▶ Collected data entries:
* * *
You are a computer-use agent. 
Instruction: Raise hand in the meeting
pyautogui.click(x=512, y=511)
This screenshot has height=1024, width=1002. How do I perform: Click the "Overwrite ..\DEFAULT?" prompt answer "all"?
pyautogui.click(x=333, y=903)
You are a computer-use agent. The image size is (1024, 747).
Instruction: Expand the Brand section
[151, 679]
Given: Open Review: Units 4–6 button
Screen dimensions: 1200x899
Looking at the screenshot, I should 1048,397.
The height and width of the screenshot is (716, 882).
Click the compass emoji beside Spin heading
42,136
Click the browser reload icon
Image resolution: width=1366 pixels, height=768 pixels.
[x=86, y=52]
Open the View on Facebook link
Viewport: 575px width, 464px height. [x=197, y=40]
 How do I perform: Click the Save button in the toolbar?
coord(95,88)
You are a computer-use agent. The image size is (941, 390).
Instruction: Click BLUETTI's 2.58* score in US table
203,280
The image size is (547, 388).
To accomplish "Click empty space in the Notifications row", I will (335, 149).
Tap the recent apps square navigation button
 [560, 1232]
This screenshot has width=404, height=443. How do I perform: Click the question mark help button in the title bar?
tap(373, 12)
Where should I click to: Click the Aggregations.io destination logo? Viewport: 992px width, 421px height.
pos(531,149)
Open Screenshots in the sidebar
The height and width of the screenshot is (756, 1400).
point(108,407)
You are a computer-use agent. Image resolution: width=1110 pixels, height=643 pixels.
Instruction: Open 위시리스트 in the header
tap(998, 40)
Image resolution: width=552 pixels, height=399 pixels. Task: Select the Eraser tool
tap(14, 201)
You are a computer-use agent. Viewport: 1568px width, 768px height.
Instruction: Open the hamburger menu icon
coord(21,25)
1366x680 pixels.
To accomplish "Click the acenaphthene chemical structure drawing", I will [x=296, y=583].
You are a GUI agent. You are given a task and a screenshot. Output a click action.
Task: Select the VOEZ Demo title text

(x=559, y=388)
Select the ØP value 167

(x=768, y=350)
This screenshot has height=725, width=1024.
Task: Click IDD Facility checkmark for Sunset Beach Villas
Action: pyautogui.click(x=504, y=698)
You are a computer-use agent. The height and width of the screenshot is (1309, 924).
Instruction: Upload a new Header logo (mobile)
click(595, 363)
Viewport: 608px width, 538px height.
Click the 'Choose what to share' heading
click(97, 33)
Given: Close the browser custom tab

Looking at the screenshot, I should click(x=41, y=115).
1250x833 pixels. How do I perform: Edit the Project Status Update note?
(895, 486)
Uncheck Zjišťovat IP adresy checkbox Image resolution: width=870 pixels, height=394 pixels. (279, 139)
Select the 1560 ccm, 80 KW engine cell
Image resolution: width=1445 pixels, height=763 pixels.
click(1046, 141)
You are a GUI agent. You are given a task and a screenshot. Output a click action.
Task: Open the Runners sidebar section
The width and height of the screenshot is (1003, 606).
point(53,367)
* * *
▶ Exercise: Starting at the line that contains "Instruction: Open the hamburger menu icon", print every line through the last one of the records, exactly and with nothing else.

▶ Answer box:
Instruction: Open the hamburger menu icon
coord(21,25)
1366x680 pixels.
To accomplish "Click the acenaphthene chemical structure drawing", I will [x=296, y=583].
You are a GUI agent. You are given a task and a screenshot. Output a click action.
Task: Select the VOEZ Demo title text

(x=559, y=388)
Select the ØP value 167

(x=768, y=350)
This screenshot has height=725, width=1024.
Task: Click IDD Facility checkmark for Sunset Beach Villas
Action: pyautogui.click(x=504, y=698)
You are a computer-use agent. The height and width of the screenshot is (1309, 924).
Instruction: Upload a new Header logo (mobile)
click(595, 363)
Viewport: 608px width, 538px height.
Click the 'Choose what to share' heading
click(97, 33)
Given: Close the browser custom tab

Looking at the screenshot, I should click(x=41, y=115).
1250x833 pixels. How do I perform: Edit the Project Status Update note?
(895, 486)
Uncheck Zjišťovat IP adresy checkbox Image resolution: width=870 pixels, height=394 pixels. (279, 139)
Select the 1560 ccm, 80 KW engine cell
Image resolution: width=1445 pixels, height=763 pixels.
click(1046, 141)
You are a GUI agent. You are given a task and a screenshot. Output a click action.
Task: Open the Runners sidebar section
The width and height of the screenshot is (1003, 606).
point(53,367)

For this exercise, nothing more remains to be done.